District Court of Appeal of Florida, First District.

December 2, 1983.
Rehearing Denied February 27, 1984.

Charlene V. Edwards, Asst. Public Defender, Tallahassee, for appellant.

Jim Smith, Atty. Gen. and Barbara Ann Butler, Asst. Atty. Gen., Jacksonville, for appellee.

JOANOS, Judge.

In this appeal of a juvenile adjudication and commitment to the Department of Health and Rehabilitative Services, S.L.W. contends the evidence was insufficient as a matter of law to sustain a conviction for burglary, and that the court erred in overruling a defense objection to admission of testimony by a police officer as to inculpatory statements by S.L.W. to him, because the alleged waiver of counsel by S.L.W. prior to discussion with the officer did not comply with Fla.R.Juv.P. 8.290(d)(4), and the waiver was otherwise involuntary. As to the first issue, we have determined from a review of the record that the evidence was sufficient as a matter of law to sustain the burglary conviction, however, we agree with S.L.W. as to the second issue and therefore reverse.

Officer Padgett said that before questioning S.L.W. he informed him of his rights, including the right to assistance of counsel, and S.L.W. appeared to understand them. Officer Padgett did not obtain from S.L.W. a written waiver of the right to counsel. Fla.R.Juv.P. 8.290(d)(4) provides:

A waiver of counsel made in court shall be of record; a waiver made out of court shall be in writing with not less than two attesting witnesses. Said witnesses shall attest the voluntary execution thereof. (e.s.)
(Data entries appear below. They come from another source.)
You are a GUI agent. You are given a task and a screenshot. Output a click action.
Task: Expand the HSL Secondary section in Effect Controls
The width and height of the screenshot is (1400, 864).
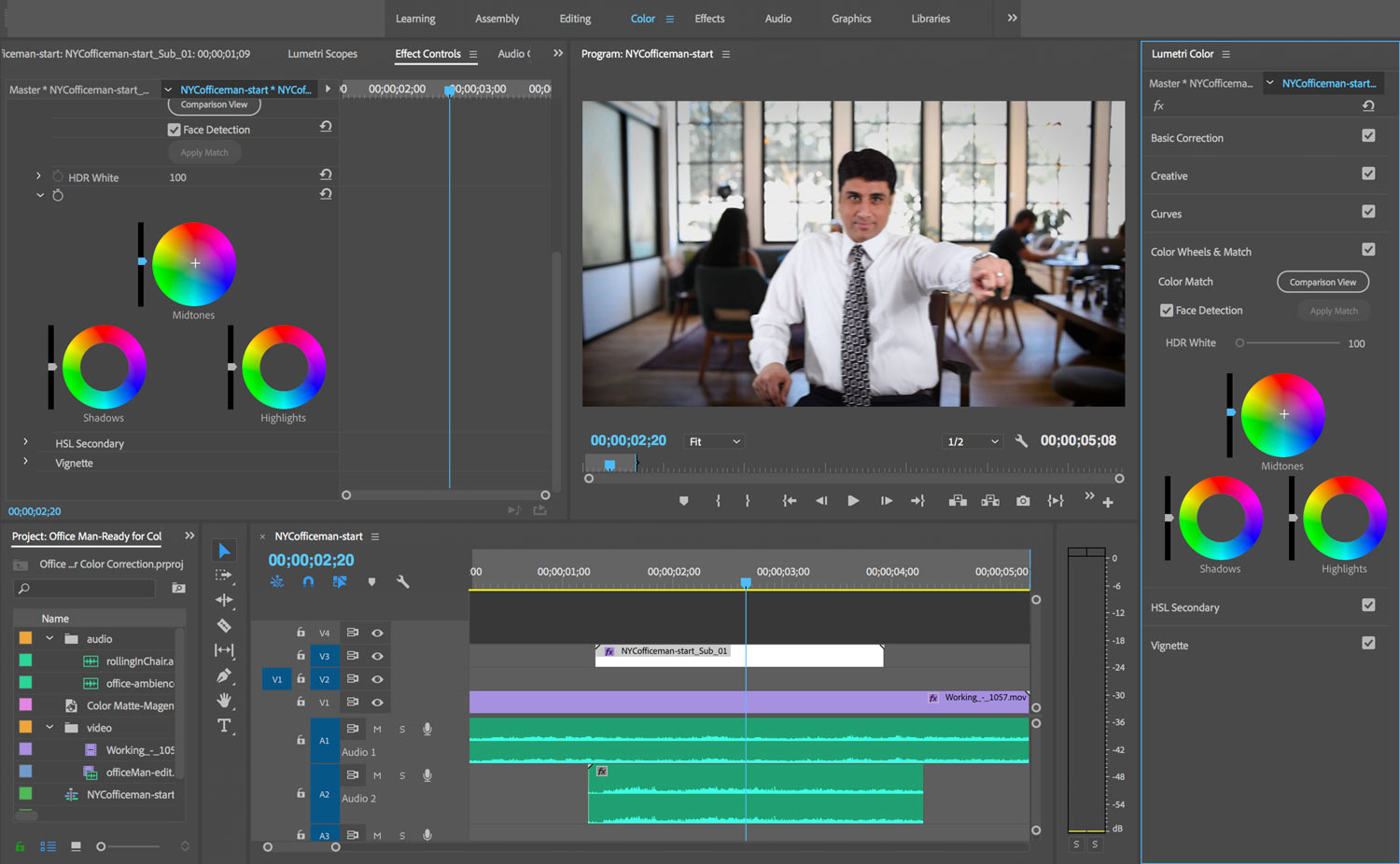[25, 442]
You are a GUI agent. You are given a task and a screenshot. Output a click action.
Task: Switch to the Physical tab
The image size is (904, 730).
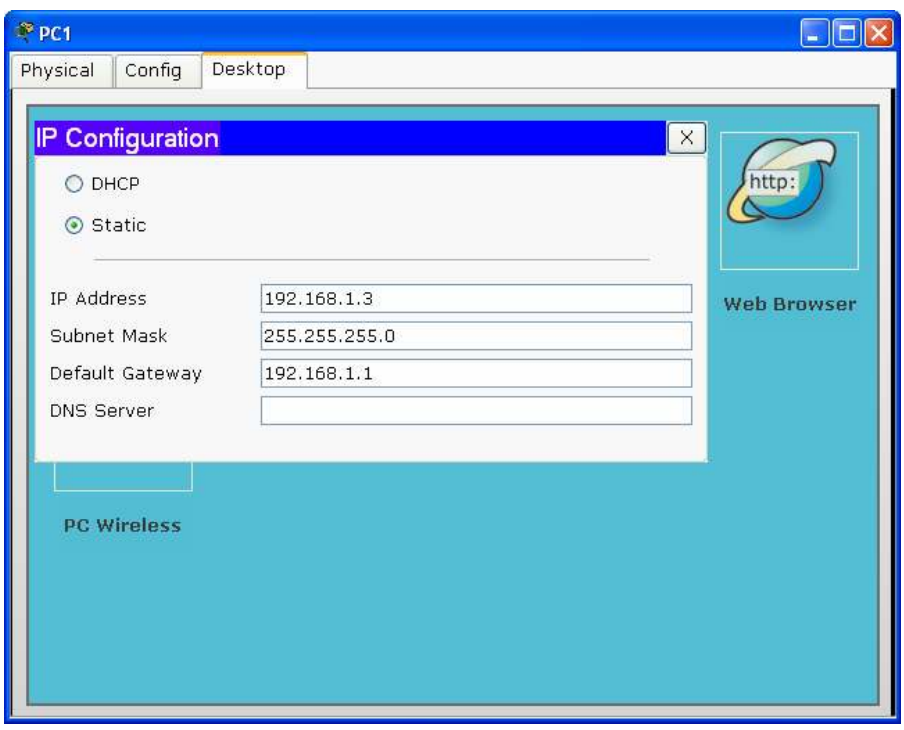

In the present case the lower court was of the view that this rule applied only to waivers before the court, the public defender, or an intake officer, but was not applicable to police officers in general, therefore he overruled S.L.W.'s objection. The State reasserts this argument and also contends that Section 39.03(1)(b) rather than the rule of procedure governs this case. This interpretation is incorrect. The rule applies to situations involving police officers and therefore to the present case. In addition, compliance with the rule is mandatory, see M.L.H. v. State, 399 So.2d 13 (Fla. 1st DCA 1981). The failure to comply in this case renders inadmissible the inculpatory statements, which defense counsel sought to *587 suppress, made by S.L.W. to the police officer. Therefore the order of adjudication and commitment is REVERSED and the case is REMANDED for further proceedings consistent with this opinion.

ERVIN, C.J., and TILLMAN PEARSON (Ret.), Associate Judge, concur.

ON MOTION FOR REHEARING

JOANOS, Judge.

The motion for rehearing is denied, however, we acknowledge a conflict between our decision in this case and In the Interest of H.D., 443 So.2d 410 (Fla. 4th DCA 1984). On the basis of this conflict and because we believe the question presented to be one of great public importance, we certify the following question to the Florida Supreme Court:

Whether the failure to comply with Fla. R.Juv.P. 8.290(d)(4) renders inadmissible inculpatory statements obtained from a child absent a valid waiver of counsel obtained pursuant to that rule?

ERVIN, C.J., and TILLMAN PEARSON (Ret.), Associate Judge, concur.